I am troubled by the recent moderation decision to delete a post that did nothing but express "I'm glad queer people are represented in this game that's suddenly getting so many new players, and I'm glad that bigots who openly hate us aren't made welcome here". I want to believe this was an accident, but this is the second time it's happened. This was a nonpartisan post that did not target anyone or invite any debate. It wasn't off-topic, either--it was a celebration of Paizo's action and of new players entering the community as a result of Paizo's action.

A later post I made was also deleted--this one was weird, since it had nothing to do with the argument and was just reminding everyone to be healthily critical of Paizo leadership despite all the current good press they're getting. It comes off very poorly to delete that, but it's not what's upsetting me right now.


Steve Geddes wrote:
thejeff wrote:

To be honest, I've never been completely sure how this worked. I know the basic results - like all the PF rules and monsters and spells and things are open while all the setting content isn't, including that rules that reference setting content are open but you need to strip out the reference, but where is that all spelled out on a book by book basis?
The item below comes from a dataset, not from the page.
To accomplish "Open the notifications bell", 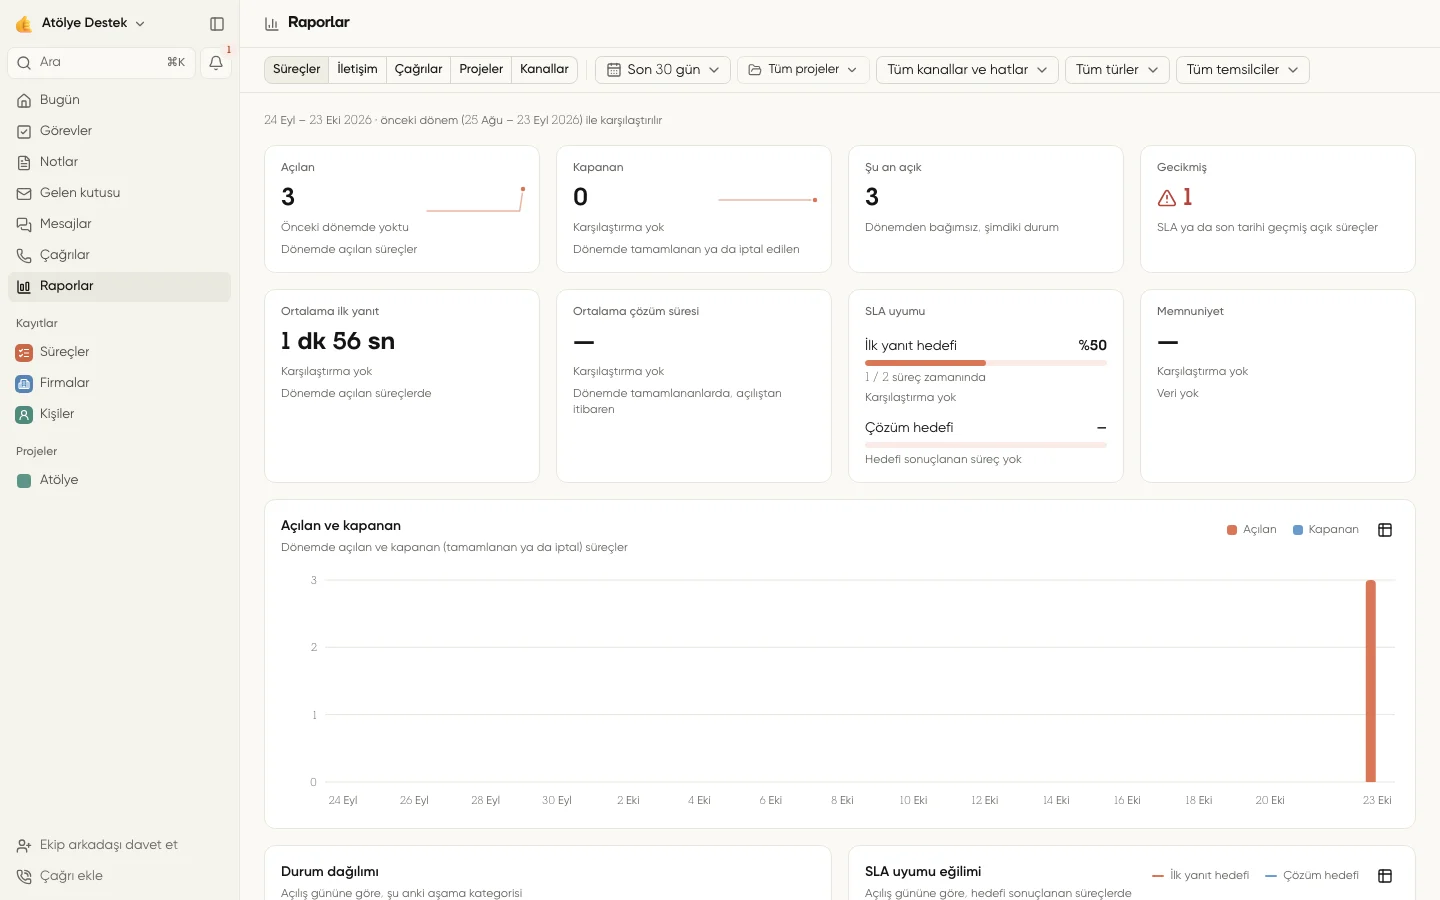I will point(216,63).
Back in the 3.x days, WotC put out the SRD which explicitly showed what was open (and that wasn't nearly all the rules content.) Are there officially such documents for PF & PF2e, but we just mostly ignore them because we know what kinds of content Paizo always opens? Or is it spelled out somewhere in each book published?

Besides “foundational” documents, like the SRDs for various games, One condition of the OGL is that you specify, in each book, what is open content and what is product identity. (In Starfinder CRB, for example they specifically called out the drift as PI - so if you make an OGL Starfinder product, you can’t reference the drift in it - that’s not open content. You have to say “hyperspace” or something like that).
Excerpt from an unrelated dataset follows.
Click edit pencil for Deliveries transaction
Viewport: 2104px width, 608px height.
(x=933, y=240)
Ah, now I see it. It's in the fine print and in most cases it's not actually a list of things, but categories - like "names and artwork and ..."

Which brings us back to the Creative Commons license. I don't think you can do that with it. You might be able to publish all the open content separately as an SRD in addition to using it in your own works that include setting and adventure material, but I'm not sure and it would at least be a separate step.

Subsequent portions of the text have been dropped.